## Short task A
Find every line in the records below that contains the word "This", and copy each of those lines. Match case exactly.
━━ Document excerpt ━━
GitHub - ParCIS/Chimera: Chimera: bidirectional pipeline parallelism for efficiently training large-scale models.

Chimera: Efficiently Training Large-Scale Neural Networks with Bidirectional Pipelines

Bidirectional pipeline parallelism Chimera is pulished in SC'21, Best Paper Finalist. See the paper and the video talk for more details.

Data preparation

https://github.com/microsoft/AzureML-BERT/blob/master/docs/dataprep.md

Please store wikipedia.segmented.nltk.txt file under the bert_data/ directory.

Installation

pip install -r requirements.txt

For training, we use apex.optimizers.FusedLAMB of NVIDIA's Apex library. Please follow the instruction for installing apex.

For profiling, we use NVIDIA Nsight Systems. Please make sure you can execute nsys command.

Our scripts are intended to run through the SLURM workload manager on a GPU cluster with 1 GPU per node.
━━━
━━ Source material ━━
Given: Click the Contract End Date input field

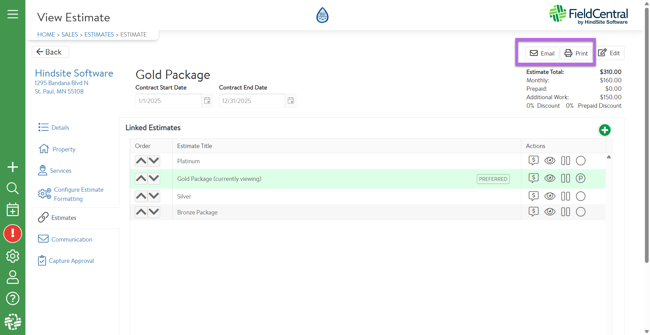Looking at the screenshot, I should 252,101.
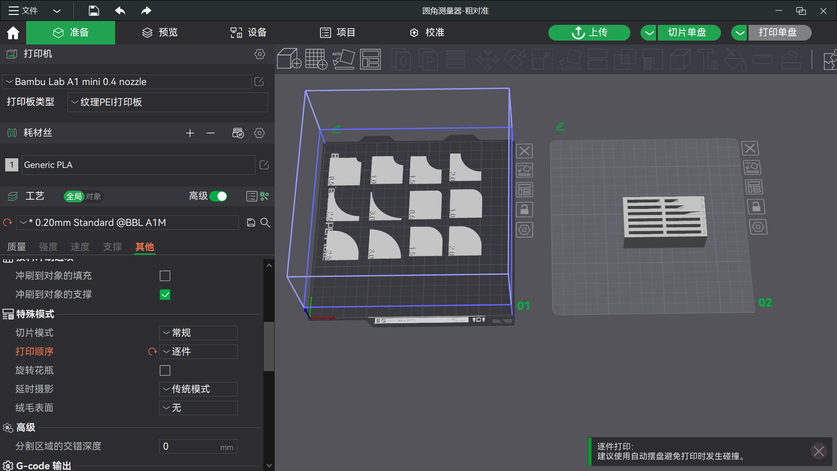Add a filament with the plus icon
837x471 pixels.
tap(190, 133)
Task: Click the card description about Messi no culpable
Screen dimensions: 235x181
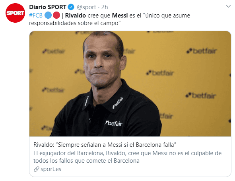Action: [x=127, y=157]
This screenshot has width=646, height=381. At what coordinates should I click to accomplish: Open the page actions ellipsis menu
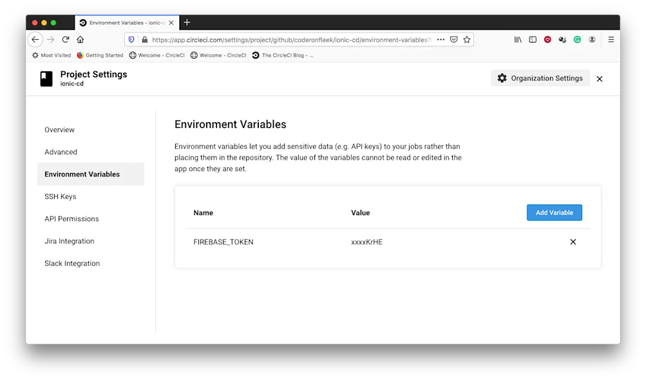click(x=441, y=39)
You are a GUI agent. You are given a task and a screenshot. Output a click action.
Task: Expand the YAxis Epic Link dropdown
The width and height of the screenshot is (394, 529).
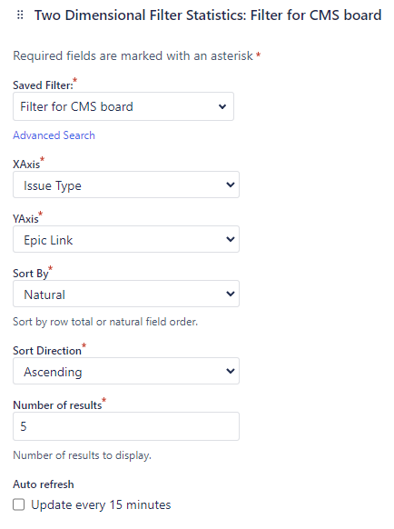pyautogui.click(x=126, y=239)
━━━
━━ Source material ━━
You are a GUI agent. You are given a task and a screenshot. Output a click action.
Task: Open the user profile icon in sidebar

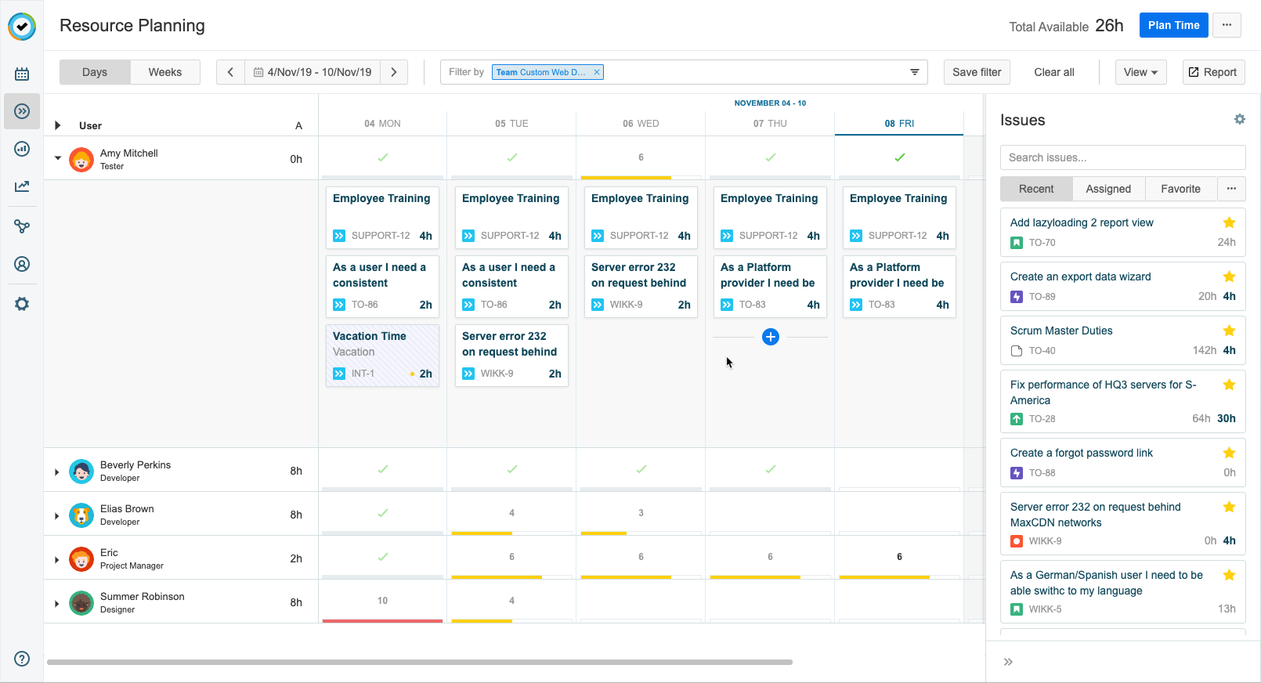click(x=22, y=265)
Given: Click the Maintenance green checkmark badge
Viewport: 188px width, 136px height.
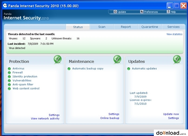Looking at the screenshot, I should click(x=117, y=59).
━━━
━━ Source material ━━
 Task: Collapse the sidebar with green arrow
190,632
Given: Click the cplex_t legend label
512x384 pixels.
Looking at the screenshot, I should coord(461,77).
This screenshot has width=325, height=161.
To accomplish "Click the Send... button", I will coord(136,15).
━━━
## Short task B
Proceed with the Chimera pipeline parallelism README above, writing on from its final sentence.

## Expected answer A
This screenshot has width=646, height=381. At what coordinates should I click to accomplish: Open the page actions ellipsis menu
This screenshot has width=325, height=161.

## Expected answer B
Profiling Chimera with 8 stages for BERT-Large on 8 GPUs

sbatch scripts/prof_steps.sh

sh scripts/plot_cuda_timeline.sh

output: bert_prof/bert-large_chimera_8stages_8gpus_microbs32_acc1.pdf

Publication

To cite our work:

@inproceedings{li143,
  author = {Li, Shigang and Hoefler, Torsten},
  title = {Chimera: Efficiently Training Large-Scale Neural Networks with Bidirectional Pipelines},
  year = {2021},
  isbn = {9781450384421},
  publisher = {Association for Computing Machinery},
  address = {New York, NY, USA},
  url = {https://doi.org/10.1145/3458817.3476145},
  doi = {10.1145/3458817.3476145},
  booktitle = {Proceedings of the International Conference for High Performance Computing, Networking, Storage and Analysis},
  articleno = {27},
  numpages = {14},
  location = {St. Louis, Missouri},
  series = {SC '21}
}

License

See LICENSE.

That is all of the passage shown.